STATED EXERCISE: In the rows starting at the line containing "Task: Open the three-dot" and ending after the line containing "coord(97,42)", change "Screen dimensions" to "Screen size" and give those lines again with nothing else altered.

SUPPLIED MATERIAL:
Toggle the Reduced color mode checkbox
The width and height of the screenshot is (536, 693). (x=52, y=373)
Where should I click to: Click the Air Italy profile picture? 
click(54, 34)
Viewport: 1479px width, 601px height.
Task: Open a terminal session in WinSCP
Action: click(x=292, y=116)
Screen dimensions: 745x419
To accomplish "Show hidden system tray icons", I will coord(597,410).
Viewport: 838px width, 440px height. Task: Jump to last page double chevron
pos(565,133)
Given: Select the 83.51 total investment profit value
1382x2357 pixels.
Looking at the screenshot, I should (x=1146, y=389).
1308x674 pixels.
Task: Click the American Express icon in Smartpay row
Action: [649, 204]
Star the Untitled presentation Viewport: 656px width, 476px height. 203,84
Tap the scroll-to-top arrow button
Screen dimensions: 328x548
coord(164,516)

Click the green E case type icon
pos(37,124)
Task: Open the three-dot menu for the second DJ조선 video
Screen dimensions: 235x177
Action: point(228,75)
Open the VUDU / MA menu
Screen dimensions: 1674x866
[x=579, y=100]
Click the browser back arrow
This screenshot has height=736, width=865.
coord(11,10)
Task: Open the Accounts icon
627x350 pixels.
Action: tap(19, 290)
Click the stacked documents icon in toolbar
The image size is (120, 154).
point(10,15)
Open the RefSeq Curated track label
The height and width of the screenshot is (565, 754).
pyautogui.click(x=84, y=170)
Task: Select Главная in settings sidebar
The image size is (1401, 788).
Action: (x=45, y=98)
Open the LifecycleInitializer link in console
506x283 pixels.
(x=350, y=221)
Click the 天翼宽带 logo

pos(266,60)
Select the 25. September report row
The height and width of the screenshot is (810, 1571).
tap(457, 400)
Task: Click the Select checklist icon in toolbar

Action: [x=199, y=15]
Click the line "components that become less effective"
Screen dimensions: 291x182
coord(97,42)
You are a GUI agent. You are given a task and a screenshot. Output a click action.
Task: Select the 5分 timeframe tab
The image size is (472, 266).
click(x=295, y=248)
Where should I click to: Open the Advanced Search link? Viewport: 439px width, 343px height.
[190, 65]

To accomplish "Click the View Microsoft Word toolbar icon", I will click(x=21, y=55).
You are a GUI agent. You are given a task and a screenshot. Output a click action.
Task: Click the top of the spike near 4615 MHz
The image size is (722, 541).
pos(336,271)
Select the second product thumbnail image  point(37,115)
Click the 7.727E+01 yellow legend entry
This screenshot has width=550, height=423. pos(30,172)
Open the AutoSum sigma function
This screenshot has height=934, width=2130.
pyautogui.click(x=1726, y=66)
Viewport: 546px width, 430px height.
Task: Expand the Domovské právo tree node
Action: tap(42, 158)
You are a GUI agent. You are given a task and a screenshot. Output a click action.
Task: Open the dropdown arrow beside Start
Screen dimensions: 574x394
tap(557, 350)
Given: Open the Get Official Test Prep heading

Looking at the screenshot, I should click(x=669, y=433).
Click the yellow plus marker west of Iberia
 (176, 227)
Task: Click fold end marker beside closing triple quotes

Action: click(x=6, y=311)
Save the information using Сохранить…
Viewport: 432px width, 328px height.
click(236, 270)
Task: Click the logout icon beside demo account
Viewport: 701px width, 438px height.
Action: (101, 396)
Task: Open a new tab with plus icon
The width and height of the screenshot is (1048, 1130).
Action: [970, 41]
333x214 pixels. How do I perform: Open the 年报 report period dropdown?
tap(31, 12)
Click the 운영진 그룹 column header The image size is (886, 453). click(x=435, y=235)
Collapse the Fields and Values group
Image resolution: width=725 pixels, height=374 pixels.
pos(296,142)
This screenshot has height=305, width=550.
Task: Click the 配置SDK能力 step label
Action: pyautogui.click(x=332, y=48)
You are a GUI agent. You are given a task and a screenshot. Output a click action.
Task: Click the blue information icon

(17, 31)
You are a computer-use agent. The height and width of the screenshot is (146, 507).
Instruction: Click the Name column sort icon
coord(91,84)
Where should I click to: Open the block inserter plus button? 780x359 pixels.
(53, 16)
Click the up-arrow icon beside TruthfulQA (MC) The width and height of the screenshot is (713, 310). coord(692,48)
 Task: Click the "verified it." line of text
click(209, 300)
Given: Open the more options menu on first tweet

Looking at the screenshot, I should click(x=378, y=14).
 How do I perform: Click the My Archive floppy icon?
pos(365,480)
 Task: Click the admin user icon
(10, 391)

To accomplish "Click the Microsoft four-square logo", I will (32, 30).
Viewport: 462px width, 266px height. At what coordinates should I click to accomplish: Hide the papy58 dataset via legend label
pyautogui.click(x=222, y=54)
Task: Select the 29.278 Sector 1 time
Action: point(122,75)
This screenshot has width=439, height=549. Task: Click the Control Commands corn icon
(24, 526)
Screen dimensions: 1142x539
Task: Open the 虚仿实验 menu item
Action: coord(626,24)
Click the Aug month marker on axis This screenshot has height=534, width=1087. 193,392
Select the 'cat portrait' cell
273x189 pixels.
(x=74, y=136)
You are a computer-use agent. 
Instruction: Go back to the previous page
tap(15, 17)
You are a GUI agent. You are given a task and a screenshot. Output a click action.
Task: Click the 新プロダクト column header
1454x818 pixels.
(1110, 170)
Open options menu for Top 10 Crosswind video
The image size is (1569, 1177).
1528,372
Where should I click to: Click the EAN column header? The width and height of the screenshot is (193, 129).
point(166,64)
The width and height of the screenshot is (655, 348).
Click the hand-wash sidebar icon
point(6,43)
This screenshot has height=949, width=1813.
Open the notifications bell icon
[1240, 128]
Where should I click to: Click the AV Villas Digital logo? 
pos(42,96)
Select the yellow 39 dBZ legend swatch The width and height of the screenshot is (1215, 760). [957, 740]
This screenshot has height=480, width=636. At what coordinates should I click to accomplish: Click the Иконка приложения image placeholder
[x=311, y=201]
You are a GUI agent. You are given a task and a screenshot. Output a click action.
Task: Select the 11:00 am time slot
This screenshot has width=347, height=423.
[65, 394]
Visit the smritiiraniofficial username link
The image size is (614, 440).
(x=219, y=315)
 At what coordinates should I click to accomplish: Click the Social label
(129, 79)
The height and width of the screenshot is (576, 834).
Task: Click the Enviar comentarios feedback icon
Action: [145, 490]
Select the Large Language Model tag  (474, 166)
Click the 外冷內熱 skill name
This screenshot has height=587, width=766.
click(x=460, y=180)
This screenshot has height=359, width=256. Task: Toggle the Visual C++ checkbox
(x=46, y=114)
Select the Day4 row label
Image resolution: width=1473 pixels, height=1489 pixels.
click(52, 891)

RESULT OF THE TASK:
Task: Open the three-dot menu for the second DJ조선 video
Screen size: 235x177
Action: point(228,75)
Open the VUDU / MA menu
Screen size: 1674x866
[x=579, y=100]
Click the browser back arrow
This screenshot has height=736, width=865.
coord(11,10)
Task: Open the Accounts icon
627x350 pixels.
Action: tap(19, 290)
Click the stacked documents icon in toolbar
The image size is (120, 154).
point(10,15)
Open the RefSeq Curated track label
The height and width of the screenshot is (565, 754).
pyautogui.click(x=84, y=170)
Task: Select Главная in settings sidebar
The image size is (1401, 788).
Action: (x=45, y=98)
Open the LifecycleInitializer link in console
506x283 pixels.
(x=350, y=221)
Click the 天翼宽带 logo

pos(266,60)
Select the 25. September report row
The height and width of the screenshot is (810, 1571).
tap(457, 400)
Task: Click the Select checklist icon in toolbar

Action: [x=199, y=15]
Click the line "components that become less effective"
Screen size: 291x182
coord(97,42)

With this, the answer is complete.